• _Listed entries_:

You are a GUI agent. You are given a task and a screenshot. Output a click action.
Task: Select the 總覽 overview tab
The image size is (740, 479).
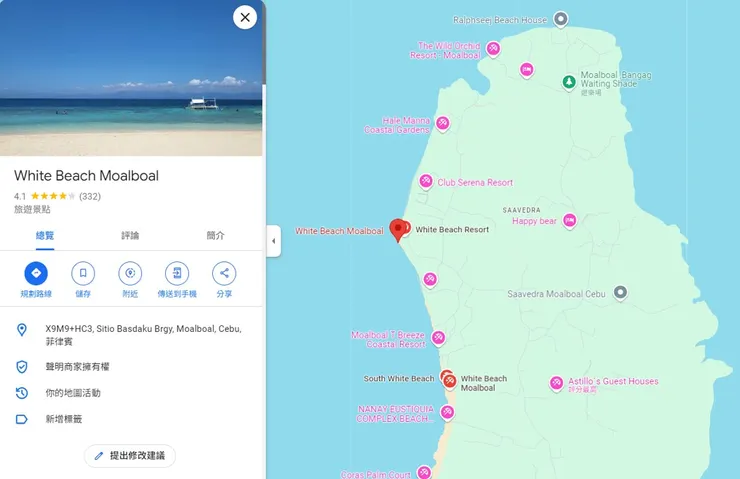pyautogui.click(x=45, y=235)
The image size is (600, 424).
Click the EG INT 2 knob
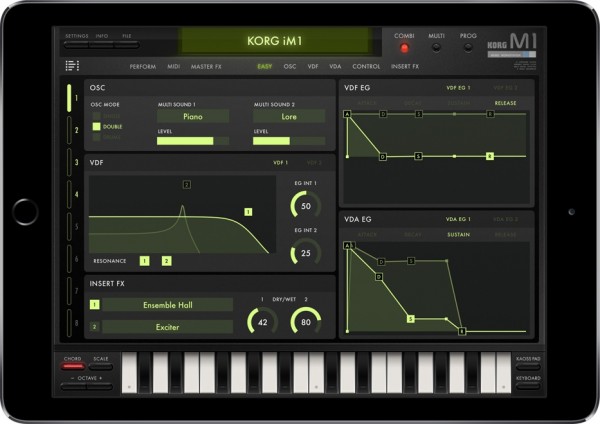[x=305, y=253]
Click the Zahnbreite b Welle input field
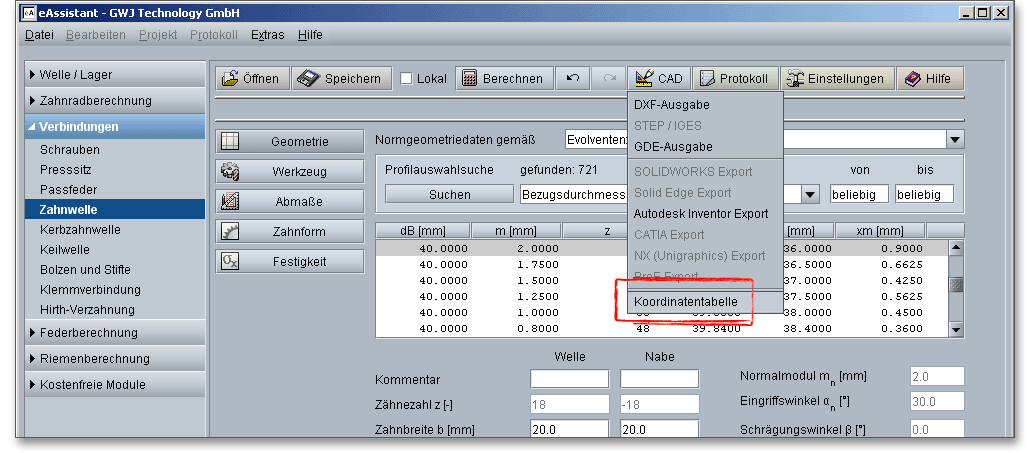 point(569,429)
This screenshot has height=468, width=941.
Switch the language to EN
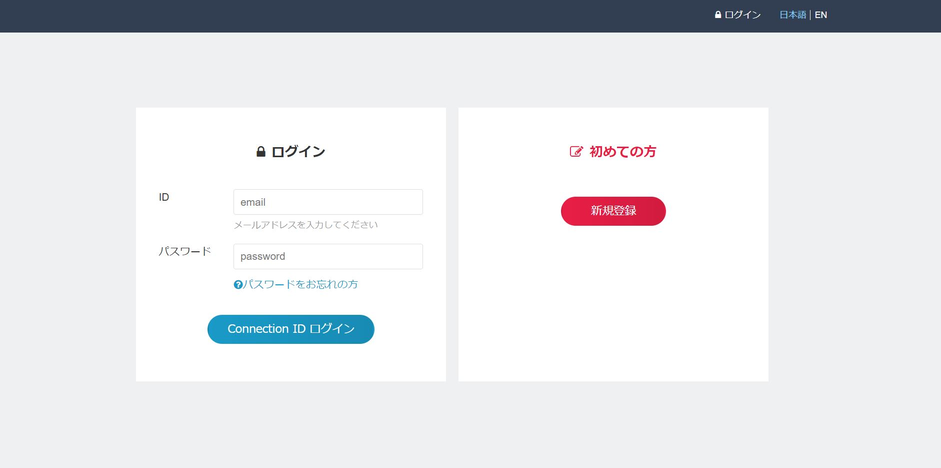point(821,15)
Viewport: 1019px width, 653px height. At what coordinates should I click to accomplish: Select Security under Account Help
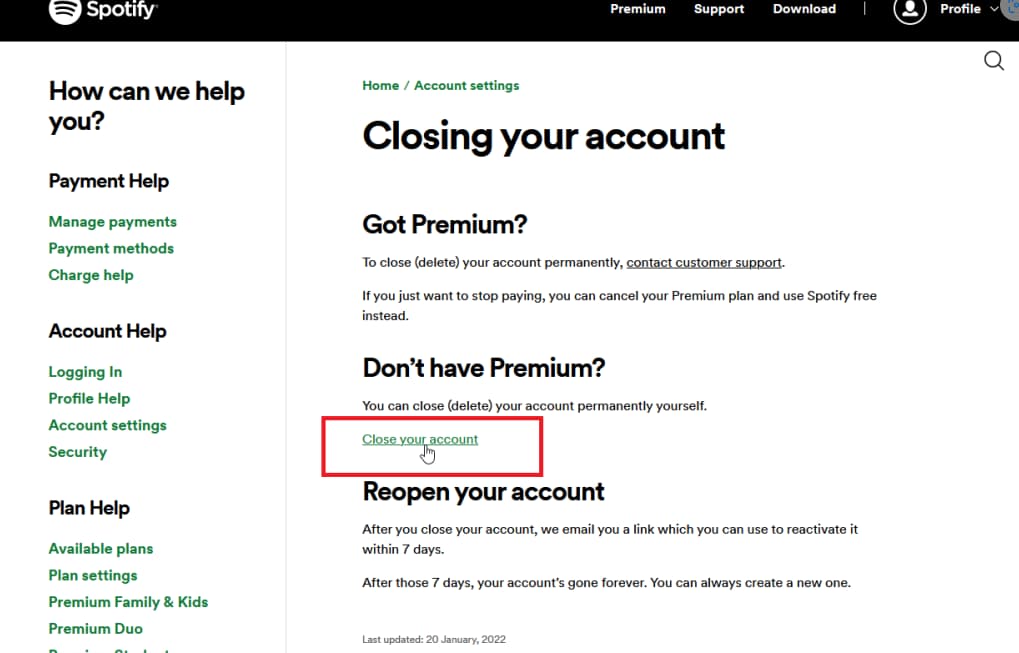(77, 452)
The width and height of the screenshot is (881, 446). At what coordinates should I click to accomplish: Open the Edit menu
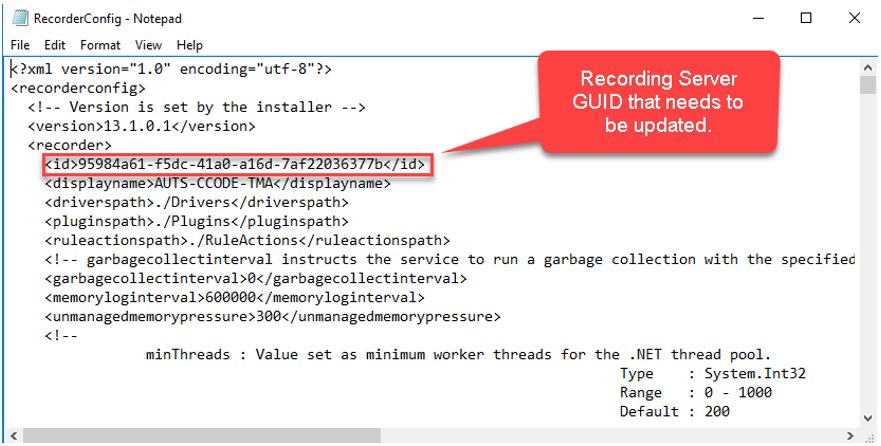point(55,45)
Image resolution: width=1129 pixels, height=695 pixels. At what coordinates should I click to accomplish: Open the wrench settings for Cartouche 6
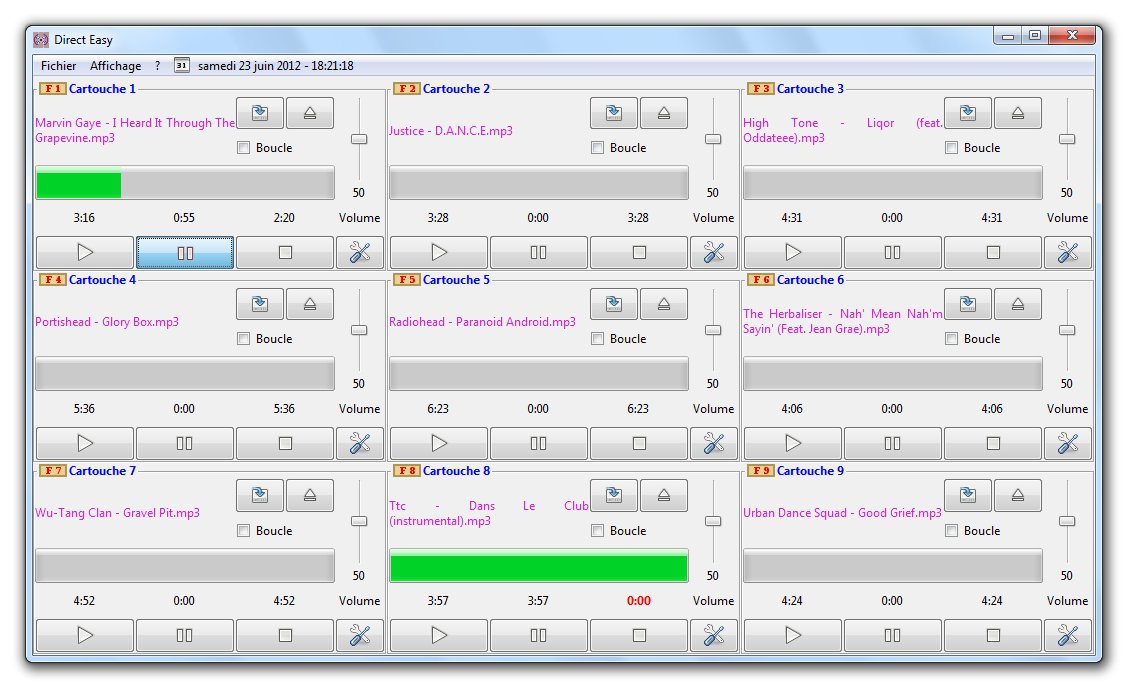pyautogui.click(x=1068, y=443)
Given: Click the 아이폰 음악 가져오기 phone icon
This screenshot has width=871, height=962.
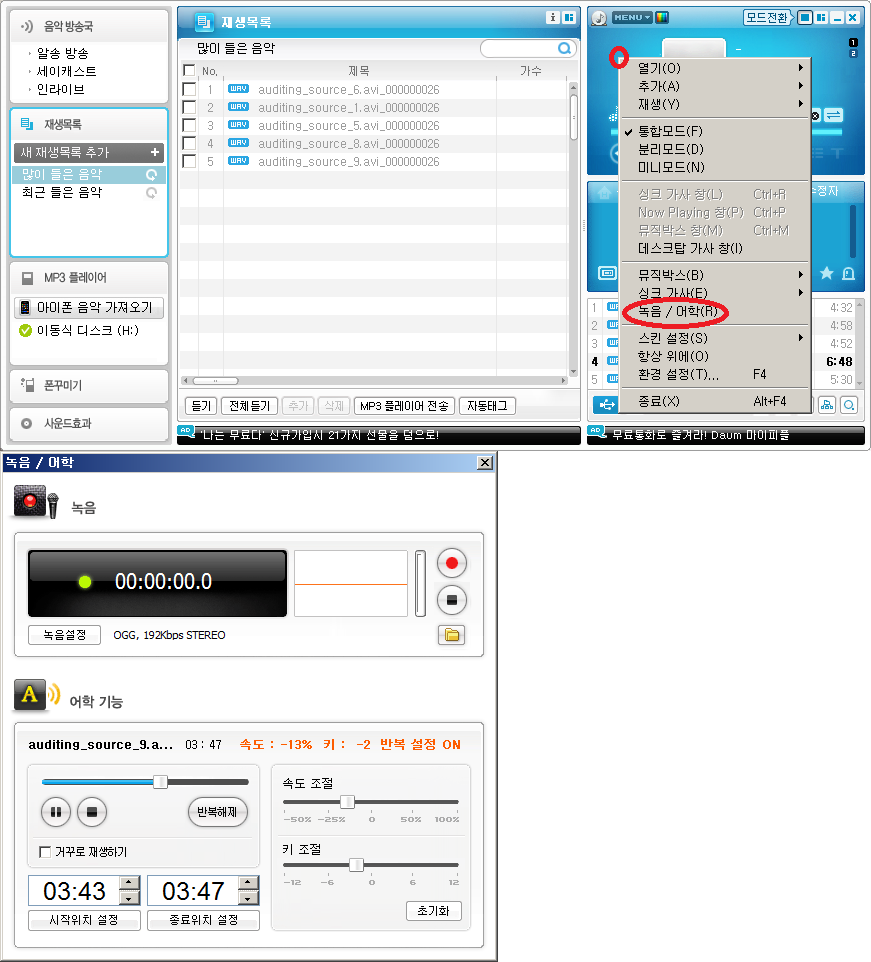Looking at the screenshot, I should coord(25,308).
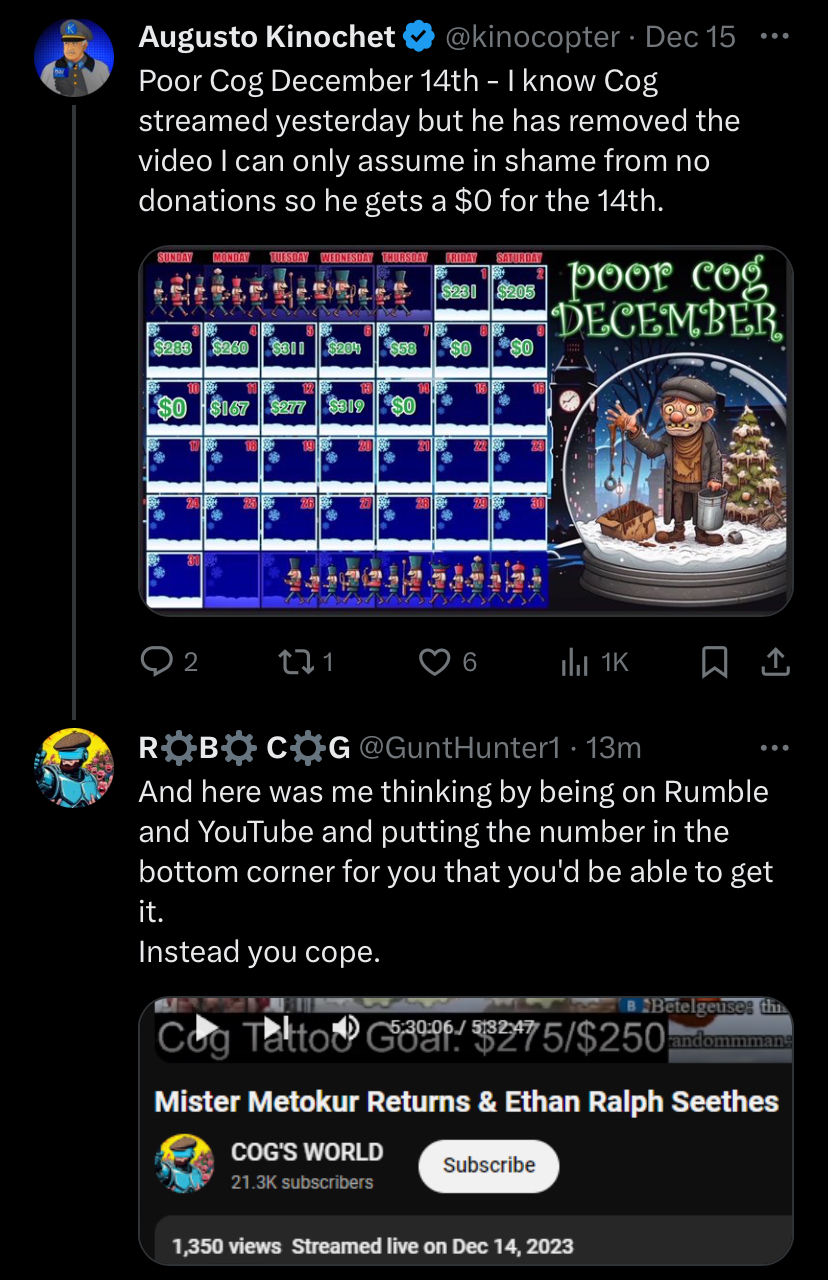Click the next-track button in video screenshot
The height and width of the screenshot is (1280, 828).
coord(276,1027)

• _Your assignment_: Nothing but the lines from the line with "Viewport: 1019px width, 653px" through the last line of the data above should be printed, exactly as written and without pictures.

• _Exercise result_:
Viewport: 1019px width, 653px height. At what coordinates should I click to accomplish: Select Security under Account Help
(77, 452)
The width and height of the screenshot is (881, 446). At what coordinates should I click to accomplish: Open the Edit menu
point(55,45)
Image resolution: width=1129 pixels, height=695 pixels. At what coordinates should I click to accomplish: Open the wrench settings for Cartouche 6
pyautogui.click(x=1068, y=443)
Given: Click the 아이폰 음악 가져오기 phone icon
This screenshot has width=871, height=962.
Looking at the screenshot, I should coord(25,308).
Click the next-track button in video screenshot
The height and width of the screenshot is (1280, 828).
coord(276,1027)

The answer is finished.